Scalable Working Set Estimation Method For Chip Multicores Using Tagged Bloom Filter And Its Application

Aparna Mandke, Bharadwaj Amrutur, Y.N.Srikant

Abstract: In chip multicore platforms (CMPs), leakage power consumption of large on-chip caches has already become a major power consuming component of the memory subsystem. Leakage power can be saved by switching off over-allocated ways in associative cache. However, the state-of-the-art heuristics such as average memory latency or cache miss rate fail to achieve near optimal energy savings. This is either due to dispersed nature of large caches or they are not fast enough to respond to changes in working set size (WSS), especially in case of over-provisioning of cache.
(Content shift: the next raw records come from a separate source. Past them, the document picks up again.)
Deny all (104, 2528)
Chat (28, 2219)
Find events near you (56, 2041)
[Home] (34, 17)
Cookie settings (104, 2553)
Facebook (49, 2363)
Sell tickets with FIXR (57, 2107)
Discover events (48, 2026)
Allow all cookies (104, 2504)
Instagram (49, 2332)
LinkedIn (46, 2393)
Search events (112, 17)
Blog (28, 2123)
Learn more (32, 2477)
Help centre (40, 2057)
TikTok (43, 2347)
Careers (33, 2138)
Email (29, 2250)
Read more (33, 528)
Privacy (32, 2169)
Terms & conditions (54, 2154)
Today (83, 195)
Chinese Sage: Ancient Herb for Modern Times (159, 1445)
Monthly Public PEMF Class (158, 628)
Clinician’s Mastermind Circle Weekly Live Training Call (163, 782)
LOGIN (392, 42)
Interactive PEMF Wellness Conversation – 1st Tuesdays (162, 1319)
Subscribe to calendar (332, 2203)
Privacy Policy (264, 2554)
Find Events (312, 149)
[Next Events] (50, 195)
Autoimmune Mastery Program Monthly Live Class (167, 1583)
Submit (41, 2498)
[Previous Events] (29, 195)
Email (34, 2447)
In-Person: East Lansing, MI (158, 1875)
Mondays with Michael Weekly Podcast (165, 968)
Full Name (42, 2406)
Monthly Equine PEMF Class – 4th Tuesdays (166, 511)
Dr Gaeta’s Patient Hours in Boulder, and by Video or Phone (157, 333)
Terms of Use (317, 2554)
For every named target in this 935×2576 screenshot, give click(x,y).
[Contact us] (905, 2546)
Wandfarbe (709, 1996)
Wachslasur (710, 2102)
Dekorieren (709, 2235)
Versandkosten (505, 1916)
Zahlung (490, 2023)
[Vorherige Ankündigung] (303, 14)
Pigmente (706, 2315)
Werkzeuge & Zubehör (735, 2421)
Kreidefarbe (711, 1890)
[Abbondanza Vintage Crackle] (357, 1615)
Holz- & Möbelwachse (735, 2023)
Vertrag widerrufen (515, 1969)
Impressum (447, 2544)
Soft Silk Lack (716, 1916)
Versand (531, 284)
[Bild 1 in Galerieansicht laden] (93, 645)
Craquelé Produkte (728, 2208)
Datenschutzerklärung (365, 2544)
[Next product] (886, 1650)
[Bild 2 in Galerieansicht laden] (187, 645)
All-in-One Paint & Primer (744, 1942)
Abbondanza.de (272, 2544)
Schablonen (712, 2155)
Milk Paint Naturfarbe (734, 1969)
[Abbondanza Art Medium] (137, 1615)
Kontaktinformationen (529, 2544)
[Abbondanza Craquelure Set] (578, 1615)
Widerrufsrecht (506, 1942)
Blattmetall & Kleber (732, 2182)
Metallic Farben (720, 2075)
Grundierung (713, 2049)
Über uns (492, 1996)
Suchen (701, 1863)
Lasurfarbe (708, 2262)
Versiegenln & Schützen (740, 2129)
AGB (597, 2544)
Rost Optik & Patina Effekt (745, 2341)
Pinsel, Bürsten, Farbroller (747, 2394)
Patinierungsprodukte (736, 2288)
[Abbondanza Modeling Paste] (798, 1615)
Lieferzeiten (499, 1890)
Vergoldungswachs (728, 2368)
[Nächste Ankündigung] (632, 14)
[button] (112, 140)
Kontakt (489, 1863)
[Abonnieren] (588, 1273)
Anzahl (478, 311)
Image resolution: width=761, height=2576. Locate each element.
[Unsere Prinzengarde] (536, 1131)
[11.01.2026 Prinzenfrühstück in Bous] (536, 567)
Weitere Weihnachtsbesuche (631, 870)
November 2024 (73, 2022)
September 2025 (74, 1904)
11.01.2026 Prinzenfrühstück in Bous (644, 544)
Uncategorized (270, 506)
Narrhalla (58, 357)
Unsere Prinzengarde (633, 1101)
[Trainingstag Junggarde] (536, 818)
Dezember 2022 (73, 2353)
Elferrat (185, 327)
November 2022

Hence, we first propose a new kind of bloom filter, which we call it as a ``tagged bloom filter (TBF)''. We implement TBF implicitly in last level cache on a scalable tiled chip multicore platform. TBF is then used to estimate WSS of an application and switch-off over-allocated cache ways in Static and Dynamic Nonuniform Cache Architecture (SNUCA, DNUCA) accordingly. In our implementation of adaptable way SNUCA and DNUCA caches, associativity decision is taken locally by each L2 controller, making it scalable with the number of tiles present on CMP. It gives average of 22% and 23% more EDP savings than average memory latency and cache miss rate heuristics on SNUCA, respectively.